■ Reading passage ■
In this tutorial, we will look at what exactly is ReferenceError : window is not defined means and how to resolve this error with examples.

Let us look into some basics first.

ReferenceError: This class of error occurs when we try to reference a variable that does not exist in the current scope or is waiting for initialization.

Window: It denotes a window containing a DOM document and it is only available in browser context.

What is ReferenceError : window is not defined?

Now we will examine various reasons for the occurrence of this error.

1. In the case of using window in Node.js

As explained above, window contains a DOM document and is only available in the browser. Node.js does not support a browser environment. Node is a server-side runtime, ‘window‘ variable does not work for it.

2. In the case of using window in next.js/React.js

Next.js can render React on the client as well as on the server. It generally pre-renders the page using the node server. In this particular setup, we cannot access window. This causes the reference error.

■ Task requirements ■
[1] According to the tutorial, in what context is window available?
[2] Swap "current scope" for "enclosing scope" in the tutorial, then write out the part starting with "In this tutorial, we" and going on through "waiting for initialization.".
[3] Do these statements agree with the tutorial? Answer yes or no for each and quote the words that decide it.
(a) Node.js supports a browser environment.
(b) Next.js can render React on the server.
(c) A ReferenceError can occur when a variable is waiting for initialization.
These records were drawn from a separate source.

Dataset entries
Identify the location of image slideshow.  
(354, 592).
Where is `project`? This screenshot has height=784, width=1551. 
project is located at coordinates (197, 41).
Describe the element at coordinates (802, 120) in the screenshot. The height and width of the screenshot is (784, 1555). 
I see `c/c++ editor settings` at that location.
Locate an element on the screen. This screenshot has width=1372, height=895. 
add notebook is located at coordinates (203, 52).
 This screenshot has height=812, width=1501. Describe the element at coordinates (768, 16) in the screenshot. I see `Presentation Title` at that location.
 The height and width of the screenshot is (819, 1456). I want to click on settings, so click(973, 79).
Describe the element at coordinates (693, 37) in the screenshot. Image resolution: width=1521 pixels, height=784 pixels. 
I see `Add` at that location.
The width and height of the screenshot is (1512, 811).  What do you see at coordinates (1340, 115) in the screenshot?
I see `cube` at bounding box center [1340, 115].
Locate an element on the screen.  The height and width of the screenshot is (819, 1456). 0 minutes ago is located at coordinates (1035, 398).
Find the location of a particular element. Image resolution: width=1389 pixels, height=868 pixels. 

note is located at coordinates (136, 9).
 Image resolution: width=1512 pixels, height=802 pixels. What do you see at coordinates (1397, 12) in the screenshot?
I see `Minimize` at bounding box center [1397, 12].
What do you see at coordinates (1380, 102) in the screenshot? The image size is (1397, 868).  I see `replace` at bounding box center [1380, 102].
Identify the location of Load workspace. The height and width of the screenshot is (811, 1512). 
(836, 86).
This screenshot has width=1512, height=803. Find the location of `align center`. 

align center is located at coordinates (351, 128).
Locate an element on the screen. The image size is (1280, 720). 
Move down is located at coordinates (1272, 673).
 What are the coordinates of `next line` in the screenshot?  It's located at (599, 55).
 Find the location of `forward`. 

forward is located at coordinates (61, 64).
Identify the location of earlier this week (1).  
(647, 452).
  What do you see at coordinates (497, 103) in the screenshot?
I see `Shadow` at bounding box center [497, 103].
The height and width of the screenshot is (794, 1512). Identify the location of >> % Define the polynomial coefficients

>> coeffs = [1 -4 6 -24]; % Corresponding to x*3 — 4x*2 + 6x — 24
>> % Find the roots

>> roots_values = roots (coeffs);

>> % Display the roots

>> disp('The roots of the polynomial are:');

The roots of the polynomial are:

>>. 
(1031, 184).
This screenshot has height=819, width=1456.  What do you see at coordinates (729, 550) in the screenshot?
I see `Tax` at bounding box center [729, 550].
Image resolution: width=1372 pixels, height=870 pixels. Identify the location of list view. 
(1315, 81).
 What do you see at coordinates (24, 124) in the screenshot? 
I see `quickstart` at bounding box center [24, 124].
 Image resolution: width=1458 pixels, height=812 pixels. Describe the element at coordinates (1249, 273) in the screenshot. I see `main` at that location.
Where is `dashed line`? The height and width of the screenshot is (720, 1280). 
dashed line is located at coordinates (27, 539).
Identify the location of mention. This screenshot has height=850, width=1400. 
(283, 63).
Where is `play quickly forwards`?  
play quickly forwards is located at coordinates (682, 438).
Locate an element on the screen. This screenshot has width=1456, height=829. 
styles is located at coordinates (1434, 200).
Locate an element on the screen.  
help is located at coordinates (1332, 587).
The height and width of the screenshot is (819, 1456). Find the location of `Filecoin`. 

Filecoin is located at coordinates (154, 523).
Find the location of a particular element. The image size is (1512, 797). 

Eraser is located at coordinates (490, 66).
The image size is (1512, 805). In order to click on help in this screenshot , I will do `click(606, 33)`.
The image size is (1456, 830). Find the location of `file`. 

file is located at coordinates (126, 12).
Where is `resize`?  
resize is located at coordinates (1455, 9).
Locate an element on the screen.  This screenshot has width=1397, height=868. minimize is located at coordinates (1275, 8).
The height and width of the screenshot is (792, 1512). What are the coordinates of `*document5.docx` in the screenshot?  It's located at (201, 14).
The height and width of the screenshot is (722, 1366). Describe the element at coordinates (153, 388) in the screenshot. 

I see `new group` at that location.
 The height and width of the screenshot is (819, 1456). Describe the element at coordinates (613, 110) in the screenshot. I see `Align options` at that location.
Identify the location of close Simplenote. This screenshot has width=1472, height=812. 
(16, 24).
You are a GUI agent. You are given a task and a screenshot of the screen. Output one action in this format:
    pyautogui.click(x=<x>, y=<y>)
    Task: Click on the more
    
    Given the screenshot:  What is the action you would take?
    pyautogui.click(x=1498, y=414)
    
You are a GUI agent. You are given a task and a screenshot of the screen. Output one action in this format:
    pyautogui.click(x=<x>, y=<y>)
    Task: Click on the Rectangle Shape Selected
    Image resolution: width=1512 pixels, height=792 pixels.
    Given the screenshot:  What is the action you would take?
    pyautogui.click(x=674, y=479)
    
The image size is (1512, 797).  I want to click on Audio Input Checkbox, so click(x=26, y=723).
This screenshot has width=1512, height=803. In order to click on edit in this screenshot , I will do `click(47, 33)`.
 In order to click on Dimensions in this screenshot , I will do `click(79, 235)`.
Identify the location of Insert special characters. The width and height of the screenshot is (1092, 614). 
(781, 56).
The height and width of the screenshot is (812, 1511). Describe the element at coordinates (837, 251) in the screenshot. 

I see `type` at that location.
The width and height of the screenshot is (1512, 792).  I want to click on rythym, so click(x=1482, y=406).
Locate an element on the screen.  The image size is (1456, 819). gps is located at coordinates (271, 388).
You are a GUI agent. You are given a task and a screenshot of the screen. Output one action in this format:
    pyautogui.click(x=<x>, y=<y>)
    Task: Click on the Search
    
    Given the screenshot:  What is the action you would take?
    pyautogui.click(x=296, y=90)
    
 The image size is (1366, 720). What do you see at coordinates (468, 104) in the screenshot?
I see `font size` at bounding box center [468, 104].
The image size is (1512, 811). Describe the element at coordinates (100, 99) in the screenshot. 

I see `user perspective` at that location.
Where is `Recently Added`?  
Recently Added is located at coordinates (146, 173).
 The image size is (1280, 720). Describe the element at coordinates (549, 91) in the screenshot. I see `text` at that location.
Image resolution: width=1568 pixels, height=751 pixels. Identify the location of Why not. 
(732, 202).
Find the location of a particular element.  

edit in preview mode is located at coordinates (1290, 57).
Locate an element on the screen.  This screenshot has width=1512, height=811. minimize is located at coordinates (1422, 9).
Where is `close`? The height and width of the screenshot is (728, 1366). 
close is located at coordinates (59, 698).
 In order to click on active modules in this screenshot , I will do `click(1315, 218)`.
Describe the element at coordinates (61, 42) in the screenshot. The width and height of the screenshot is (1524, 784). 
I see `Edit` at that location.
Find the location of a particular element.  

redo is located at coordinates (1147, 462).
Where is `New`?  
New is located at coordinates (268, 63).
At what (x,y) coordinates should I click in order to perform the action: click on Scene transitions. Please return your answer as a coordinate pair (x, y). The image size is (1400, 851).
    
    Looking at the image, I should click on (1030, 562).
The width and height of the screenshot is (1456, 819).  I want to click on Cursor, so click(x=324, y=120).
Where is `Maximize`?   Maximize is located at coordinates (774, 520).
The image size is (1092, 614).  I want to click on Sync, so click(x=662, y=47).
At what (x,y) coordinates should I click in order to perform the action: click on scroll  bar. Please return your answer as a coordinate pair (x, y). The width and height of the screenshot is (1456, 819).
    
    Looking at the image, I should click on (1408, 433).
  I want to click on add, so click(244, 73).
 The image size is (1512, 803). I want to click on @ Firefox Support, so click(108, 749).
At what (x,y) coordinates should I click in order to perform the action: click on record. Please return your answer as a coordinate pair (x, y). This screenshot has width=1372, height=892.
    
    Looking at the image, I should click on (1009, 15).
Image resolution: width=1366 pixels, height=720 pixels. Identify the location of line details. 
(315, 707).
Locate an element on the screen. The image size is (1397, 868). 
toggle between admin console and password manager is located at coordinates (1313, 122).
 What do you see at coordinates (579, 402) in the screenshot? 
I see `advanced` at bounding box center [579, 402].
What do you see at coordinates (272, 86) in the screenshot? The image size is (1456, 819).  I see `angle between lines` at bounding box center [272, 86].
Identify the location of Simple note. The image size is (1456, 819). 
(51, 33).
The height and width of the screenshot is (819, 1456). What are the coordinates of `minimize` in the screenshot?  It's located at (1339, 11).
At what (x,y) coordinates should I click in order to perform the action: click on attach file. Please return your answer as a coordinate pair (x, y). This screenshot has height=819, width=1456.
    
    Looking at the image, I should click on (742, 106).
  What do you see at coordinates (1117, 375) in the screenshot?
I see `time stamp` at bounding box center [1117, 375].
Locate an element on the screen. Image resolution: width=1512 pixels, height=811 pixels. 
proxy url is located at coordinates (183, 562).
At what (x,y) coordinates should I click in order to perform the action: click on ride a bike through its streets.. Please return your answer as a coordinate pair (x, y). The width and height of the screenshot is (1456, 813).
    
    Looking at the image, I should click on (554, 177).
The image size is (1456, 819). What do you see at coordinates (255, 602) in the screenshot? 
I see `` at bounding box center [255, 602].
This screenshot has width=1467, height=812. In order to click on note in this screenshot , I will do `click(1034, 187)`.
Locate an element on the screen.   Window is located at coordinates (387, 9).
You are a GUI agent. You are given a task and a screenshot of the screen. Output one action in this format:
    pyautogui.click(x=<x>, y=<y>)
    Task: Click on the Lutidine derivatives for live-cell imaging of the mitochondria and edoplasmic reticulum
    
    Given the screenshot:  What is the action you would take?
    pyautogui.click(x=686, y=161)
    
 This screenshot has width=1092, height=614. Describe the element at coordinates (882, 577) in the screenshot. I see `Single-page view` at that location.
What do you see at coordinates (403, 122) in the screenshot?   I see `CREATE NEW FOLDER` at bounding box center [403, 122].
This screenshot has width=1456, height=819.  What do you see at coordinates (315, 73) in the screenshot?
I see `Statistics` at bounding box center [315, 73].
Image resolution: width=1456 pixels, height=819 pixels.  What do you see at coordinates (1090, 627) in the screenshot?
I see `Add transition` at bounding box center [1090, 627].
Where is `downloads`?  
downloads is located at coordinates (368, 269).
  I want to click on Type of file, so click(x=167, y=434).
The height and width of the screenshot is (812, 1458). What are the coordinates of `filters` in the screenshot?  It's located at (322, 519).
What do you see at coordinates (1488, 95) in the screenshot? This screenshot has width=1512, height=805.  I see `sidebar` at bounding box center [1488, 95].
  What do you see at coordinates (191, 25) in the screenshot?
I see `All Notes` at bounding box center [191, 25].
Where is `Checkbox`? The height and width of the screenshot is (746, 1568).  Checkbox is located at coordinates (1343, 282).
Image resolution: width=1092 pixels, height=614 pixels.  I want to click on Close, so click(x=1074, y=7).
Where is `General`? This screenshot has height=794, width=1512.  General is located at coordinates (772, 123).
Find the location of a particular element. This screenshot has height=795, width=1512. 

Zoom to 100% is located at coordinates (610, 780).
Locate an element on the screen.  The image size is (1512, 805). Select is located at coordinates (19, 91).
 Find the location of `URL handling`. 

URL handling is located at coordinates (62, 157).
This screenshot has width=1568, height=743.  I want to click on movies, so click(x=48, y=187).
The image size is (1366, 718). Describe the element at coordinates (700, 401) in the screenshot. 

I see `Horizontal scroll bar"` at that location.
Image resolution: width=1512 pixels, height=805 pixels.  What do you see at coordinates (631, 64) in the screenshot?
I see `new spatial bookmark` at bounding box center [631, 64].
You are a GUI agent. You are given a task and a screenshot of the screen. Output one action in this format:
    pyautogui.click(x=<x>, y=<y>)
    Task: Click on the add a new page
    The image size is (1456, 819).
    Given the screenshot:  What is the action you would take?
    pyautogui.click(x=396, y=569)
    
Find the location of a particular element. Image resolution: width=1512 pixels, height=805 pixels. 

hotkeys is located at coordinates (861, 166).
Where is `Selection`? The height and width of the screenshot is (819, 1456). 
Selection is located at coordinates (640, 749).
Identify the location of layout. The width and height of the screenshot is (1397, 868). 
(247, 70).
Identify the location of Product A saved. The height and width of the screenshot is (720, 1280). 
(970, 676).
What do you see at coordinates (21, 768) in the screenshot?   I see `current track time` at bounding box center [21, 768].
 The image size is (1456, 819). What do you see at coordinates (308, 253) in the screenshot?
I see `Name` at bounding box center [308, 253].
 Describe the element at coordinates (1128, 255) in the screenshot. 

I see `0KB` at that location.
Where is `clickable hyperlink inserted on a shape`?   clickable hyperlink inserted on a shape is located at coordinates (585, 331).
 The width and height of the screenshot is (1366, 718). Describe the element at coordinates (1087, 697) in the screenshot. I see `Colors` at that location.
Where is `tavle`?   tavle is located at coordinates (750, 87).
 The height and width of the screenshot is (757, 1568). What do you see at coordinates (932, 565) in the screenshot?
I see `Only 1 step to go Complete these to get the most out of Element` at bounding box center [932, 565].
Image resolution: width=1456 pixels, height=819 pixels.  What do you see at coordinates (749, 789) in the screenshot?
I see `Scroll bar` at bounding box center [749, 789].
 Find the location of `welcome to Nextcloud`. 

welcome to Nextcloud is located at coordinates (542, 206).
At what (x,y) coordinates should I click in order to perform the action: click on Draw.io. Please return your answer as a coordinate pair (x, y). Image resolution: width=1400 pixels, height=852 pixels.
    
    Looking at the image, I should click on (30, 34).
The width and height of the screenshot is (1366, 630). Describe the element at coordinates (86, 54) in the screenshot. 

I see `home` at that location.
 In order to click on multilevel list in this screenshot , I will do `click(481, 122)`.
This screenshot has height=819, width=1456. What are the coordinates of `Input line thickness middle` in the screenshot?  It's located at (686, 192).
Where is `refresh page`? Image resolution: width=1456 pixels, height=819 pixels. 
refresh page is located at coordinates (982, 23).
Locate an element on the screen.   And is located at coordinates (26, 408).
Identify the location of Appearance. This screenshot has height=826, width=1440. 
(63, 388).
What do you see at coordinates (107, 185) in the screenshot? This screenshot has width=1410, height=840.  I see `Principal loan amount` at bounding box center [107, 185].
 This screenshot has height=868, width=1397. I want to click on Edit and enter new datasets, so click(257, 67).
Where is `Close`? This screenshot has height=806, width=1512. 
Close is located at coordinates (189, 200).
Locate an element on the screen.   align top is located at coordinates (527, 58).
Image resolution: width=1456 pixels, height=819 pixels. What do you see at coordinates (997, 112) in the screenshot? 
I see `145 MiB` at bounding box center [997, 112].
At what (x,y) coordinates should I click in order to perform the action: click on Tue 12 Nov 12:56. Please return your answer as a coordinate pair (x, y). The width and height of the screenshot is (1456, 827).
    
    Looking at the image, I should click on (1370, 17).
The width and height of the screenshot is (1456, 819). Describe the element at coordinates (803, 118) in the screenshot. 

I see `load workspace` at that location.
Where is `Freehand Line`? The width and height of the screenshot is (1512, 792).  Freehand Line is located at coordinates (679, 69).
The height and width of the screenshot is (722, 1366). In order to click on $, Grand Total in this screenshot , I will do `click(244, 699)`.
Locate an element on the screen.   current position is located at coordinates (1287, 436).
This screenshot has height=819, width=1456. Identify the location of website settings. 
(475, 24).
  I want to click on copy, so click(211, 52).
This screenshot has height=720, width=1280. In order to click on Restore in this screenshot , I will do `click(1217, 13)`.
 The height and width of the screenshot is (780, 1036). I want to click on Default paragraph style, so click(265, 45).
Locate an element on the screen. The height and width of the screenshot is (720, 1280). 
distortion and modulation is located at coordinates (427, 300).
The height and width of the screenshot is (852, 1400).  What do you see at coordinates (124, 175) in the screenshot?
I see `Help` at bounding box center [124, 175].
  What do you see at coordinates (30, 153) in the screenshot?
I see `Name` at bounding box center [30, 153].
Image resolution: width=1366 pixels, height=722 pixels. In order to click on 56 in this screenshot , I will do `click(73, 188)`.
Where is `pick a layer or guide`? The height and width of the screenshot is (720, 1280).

■ Answers to the exercise ■
[1] Only in the browser context.

[2]
In this tutorial, we will look at what exactly is ReferenceError : window is not defined means and how to resolve this error with examples.

Let us look into some basics first.

ReferenceError: This class of error occurs when we try to reference a variable that does not exist in the enclosing scope or is waiting for initialization.

[3]
(a) No: "Node.js does not support a browser environment."
(b) Yes: "Next.js can render React on the client as well as on the server."
(c) Yes: "This class of error occurs when we try to reference a variable that does not exist in the current scope or is waiting for initialization."